Le garçon et la fille ne purent s'empêcher de sourire, avant de souffler de soulagement.

Après avoir discuté, les adolescents comprirent qu'ils avaient exactement le même objectif que le blond. Ce dernier, reconnaissant leur talent pour avoir vaincu un adversaire aussi dangereux, leur proposa de travailler pour lui.

Skill était puissant et dégageait une aura rassurante. Les adolescents, après mûre réflexion, en déduisirent qu'ils seraient plus en sécurité avec lui. Ils acceptèrent de le rejoindre, du moins pour une période d'essai.

Sonya reprit connaissance, complètement guérie sur l'un des canapés du salon de Skill. D'abord déconcertée par le décor, elle fut ravie de voir que les deux adolescents s'en étaient sortis, et le sentiment était réciproque.

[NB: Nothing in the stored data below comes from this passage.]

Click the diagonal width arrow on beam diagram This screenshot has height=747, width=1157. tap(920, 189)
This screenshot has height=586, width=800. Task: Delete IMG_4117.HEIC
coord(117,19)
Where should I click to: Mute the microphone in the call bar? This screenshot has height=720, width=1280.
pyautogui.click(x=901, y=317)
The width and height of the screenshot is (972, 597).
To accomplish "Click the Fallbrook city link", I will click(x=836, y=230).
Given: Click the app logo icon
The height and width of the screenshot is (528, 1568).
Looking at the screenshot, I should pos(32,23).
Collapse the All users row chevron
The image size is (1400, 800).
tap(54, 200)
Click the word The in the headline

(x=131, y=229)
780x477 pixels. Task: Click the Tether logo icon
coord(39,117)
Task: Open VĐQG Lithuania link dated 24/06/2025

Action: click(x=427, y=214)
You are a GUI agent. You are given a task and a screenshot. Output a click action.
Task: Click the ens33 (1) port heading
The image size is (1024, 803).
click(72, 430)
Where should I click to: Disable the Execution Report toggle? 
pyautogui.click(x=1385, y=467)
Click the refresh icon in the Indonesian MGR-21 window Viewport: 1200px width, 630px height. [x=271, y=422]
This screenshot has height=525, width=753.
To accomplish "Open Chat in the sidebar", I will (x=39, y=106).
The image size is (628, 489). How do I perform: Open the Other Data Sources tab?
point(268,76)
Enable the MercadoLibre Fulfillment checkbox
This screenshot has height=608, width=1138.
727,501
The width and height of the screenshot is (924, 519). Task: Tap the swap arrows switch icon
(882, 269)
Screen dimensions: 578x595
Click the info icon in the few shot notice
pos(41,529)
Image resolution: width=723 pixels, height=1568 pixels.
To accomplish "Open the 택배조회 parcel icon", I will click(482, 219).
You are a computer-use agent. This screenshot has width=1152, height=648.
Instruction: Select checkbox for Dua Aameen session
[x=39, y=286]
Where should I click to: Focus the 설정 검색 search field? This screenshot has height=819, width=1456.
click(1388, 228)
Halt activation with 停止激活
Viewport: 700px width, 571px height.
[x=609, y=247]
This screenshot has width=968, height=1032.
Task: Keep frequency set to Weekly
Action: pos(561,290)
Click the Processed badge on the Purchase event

L'humaine tendit sa main et lui sourit. Sonya la prit tendrement, avant d'enchaîner :

« Je m'appelle Sonya, et vous ?

- Berthold, et elle, c'est Annie. »

Sonya était heureuse. Heureuse d'être enfin acceptée telle qu'elle était.

Lorsque la nigh apprit à quel point Skill était fort, elle lui demanda de lui apprendre à se battre. Sa mère représentait tout pour elle, et elle avait été assassinée par un criminel sans scrupules. Alors, elle non plus, n'hésiterait pas à supprimer ces individus dénués de morale.

Le blond accepta dans le but de l'enrôler plus tard. Ils commencèrent l'entraînement et il l'hébergea pendant quelques semaines.

***


Sonya décida de retourner voir son père. Lui qui passait d'habitude toutes ses journées au travail, était dans sa demeure en pleine journée, mort d'inquiétude. Lorsqu'il aperçut sa fille, il la prit dans ses bras, ne cachant pas son immense joie.

« Sonya... ça fait plus d'un mois. Plus d'un mois que tu as disparu sans donner de nouvelles. J'ai ouvert une enquête pour te retrouver. Où étais-tu ?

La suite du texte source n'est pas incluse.